*** SUPPLIED INFORMATION

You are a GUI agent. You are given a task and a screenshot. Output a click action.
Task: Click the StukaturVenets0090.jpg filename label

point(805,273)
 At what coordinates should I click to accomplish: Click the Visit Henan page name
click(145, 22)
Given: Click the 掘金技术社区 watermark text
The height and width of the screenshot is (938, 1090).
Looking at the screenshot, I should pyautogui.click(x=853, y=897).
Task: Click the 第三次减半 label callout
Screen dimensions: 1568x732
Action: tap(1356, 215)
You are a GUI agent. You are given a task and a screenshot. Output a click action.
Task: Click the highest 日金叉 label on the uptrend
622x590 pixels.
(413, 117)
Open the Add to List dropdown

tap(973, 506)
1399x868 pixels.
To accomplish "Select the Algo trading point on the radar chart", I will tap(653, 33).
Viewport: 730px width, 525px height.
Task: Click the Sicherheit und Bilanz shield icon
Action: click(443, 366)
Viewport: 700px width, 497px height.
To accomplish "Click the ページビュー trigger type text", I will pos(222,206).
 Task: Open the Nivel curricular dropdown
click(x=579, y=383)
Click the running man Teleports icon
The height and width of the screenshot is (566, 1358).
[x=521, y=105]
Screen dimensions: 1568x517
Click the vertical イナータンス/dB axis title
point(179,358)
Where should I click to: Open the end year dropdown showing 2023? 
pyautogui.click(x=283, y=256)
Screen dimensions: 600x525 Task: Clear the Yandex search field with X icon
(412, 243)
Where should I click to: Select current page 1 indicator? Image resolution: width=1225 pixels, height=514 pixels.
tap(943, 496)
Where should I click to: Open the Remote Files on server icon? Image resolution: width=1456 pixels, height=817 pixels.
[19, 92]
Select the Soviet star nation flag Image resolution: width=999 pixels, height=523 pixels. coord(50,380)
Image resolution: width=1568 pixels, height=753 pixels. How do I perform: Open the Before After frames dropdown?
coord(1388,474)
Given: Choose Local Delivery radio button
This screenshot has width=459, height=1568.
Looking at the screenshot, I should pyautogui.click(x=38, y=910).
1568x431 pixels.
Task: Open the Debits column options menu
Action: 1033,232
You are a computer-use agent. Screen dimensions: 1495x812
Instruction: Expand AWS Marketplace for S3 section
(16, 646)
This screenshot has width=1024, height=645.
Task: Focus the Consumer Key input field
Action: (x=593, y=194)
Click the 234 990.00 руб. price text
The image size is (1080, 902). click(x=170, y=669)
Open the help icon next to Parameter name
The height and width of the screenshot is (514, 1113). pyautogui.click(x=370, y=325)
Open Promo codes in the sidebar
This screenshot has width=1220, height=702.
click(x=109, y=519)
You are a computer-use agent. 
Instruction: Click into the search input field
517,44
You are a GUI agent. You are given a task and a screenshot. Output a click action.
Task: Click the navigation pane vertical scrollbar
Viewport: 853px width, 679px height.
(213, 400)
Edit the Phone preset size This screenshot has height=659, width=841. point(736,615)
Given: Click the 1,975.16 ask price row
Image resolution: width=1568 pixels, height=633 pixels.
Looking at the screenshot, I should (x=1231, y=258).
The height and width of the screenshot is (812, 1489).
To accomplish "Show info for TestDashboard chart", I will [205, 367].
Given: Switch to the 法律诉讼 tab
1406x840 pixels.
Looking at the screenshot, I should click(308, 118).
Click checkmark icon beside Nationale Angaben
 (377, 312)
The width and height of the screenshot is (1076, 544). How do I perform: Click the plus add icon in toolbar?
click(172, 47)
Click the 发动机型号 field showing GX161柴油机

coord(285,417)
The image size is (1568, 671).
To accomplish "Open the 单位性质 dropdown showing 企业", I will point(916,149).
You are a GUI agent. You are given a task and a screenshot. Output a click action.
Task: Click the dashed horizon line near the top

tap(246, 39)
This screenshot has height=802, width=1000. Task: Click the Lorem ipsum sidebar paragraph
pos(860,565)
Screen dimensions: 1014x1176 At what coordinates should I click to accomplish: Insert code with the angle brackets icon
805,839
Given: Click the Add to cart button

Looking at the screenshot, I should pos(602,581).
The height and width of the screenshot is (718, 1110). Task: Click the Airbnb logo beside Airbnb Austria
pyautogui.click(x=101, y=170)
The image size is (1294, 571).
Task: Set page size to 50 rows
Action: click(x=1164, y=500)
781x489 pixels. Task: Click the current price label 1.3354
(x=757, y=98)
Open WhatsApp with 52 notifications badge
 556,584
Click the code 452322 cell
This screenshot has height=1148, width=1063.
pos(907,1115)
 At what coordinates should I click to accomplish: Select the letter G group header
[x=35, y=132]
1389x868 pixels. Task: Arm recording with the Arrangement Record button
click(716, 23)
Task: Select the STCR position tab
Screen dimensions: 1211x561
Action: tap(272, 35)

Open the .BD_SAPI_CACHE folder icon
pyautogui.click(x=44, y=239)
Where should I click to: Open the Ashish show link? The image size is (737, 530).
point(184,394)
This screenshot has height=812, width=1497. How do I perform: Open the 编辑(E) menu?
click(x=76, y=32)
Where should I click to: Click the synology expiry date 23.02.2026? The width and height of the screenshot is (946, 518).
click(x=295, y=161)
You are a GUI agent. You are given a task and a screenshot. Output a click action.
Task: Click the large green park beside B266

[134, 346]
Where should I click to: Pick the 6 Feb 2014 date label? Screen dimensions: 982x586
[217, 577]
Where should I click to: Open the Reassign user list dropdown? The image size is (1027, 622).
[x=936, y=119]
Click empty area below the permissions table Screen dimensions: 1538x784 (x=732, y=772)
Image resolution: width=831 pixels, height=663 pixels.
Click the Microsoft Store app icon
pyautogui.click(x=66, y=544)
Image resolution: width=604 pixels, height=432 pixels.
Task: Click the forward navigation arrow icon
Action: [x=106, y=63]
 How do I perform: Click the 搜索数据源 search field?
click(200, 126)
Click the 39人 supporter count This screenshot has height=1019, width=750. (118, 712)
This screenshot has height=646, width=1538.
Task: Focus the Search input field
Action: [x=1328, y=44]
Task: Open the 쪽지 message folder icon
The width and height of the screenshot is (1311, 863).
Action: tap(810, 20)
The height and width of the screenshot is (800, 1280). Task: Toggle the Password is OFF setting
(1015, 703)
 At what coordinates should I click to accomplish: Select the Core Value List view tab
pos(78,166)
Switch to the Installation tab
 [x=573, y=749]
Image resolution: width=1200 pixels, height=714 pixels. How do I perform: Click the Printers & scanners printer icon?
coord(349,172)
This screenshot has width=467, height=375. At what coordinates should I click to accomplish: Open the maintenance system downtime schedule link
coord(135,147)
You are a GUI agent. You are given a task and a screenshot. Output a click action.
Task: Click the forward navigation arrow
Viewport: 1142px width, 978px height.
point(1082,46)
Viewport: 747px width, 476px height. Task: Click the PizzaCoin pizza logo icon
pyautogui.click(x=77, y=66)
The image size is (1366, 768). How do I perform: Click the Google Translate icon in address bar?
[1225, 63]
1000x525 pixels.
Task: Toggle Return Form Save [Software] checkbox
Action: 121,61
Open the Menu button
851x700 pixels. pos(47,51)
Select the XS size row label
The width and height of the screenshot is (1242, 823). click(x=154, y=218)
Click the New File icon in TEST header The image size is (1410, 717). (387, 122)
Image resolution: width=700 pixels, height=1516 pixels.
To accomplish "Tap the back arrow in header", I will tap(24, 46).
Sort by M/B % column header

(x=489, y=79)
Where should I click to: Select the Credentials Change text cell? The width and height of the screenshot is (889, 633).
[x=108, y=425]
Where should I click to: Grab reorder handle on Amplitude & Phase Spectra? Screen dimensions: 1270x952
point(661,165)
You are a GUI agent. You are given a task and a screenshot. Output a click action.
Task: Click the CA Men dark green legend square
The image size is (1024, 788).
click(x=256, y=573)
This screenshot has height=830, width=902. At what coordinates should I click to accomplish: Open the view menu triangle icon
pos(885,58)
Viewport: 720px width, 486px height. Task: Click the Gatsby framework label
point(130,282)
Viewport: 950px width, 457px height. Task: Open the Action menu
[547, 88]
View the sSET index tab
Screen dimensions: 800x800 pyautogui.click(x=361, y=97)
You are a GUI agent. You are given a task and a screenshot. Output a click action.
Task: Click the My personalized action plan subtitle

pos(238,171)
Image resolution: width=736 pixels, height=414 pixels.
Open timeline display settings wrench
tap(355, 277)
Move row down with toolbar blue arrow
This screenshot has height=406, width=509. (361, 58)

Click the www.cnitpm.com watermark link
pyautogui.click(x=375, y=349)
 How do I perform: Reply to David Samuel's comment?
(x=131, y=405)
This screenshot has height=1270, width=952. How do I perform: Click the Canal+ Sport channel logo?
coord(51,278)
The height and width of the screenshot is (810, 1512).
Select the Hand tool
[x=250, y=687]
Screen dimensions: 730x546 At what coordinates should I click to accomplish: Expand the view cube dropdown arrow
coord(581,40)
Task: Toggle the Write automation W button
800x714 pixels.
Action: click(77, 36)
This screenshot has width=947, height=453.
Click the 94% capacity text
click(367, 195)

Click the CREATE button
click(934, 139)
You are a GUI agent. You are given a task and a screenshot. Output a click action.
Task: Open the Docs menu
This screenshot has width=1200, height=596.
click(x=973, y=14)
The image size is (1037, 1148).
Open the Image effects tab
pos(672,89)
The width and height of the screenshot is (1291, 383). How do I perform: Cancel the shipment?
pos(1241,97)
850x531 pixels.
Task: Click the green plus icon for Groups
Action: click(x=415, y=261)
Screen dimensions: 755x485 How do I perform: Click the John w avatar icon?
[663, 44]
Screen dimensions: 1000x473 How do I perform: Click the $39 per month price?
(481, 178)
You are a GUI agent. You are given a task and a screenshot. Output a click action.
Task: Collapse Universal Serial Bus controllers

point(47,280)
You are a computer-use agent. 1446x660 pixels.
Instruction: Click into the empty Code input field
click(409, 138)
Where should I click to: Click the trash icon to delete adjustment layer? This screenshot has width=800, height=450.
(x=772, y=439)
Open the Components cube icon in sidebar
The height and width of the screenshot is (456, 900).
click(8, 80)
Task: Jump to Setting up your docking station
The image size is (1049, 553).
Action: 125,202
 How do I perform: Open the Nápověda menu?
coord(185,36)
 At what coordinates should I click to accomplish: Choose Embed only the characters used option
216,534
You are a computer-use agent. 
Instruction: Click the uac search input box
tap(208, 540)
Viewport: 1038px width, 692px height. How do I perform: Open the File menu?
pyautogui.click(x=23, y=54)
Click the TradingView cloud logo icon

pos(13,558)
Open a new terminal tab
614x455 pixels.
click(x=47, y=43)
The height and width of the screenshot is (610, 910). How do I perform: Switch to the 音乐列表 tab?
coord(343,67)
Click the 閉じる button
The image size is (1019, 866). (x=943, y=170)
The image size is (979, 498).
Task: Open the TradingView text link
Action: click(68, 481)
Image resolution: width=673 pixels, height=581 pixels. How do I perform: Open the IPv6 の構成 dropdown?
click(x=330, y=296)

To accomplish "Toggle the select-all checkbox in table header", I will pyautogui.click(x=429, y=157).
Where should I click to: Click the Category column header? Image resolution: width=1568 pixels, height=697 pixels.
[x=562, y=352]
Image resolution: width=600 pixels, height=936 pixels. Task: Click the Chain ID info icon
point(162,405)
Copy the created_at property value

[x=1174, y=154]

******

(TASK OBJECTIVE):
Extract every line of the records above that contains the word "table".

(TASK RESPONSE):
Click empty area below the permissions table Screen dimensions: 1538x784 (x=732, y=772)
To accomplish "Toggle the select-all checkbox in table header", I will pyautogui.click(x=429, y=157).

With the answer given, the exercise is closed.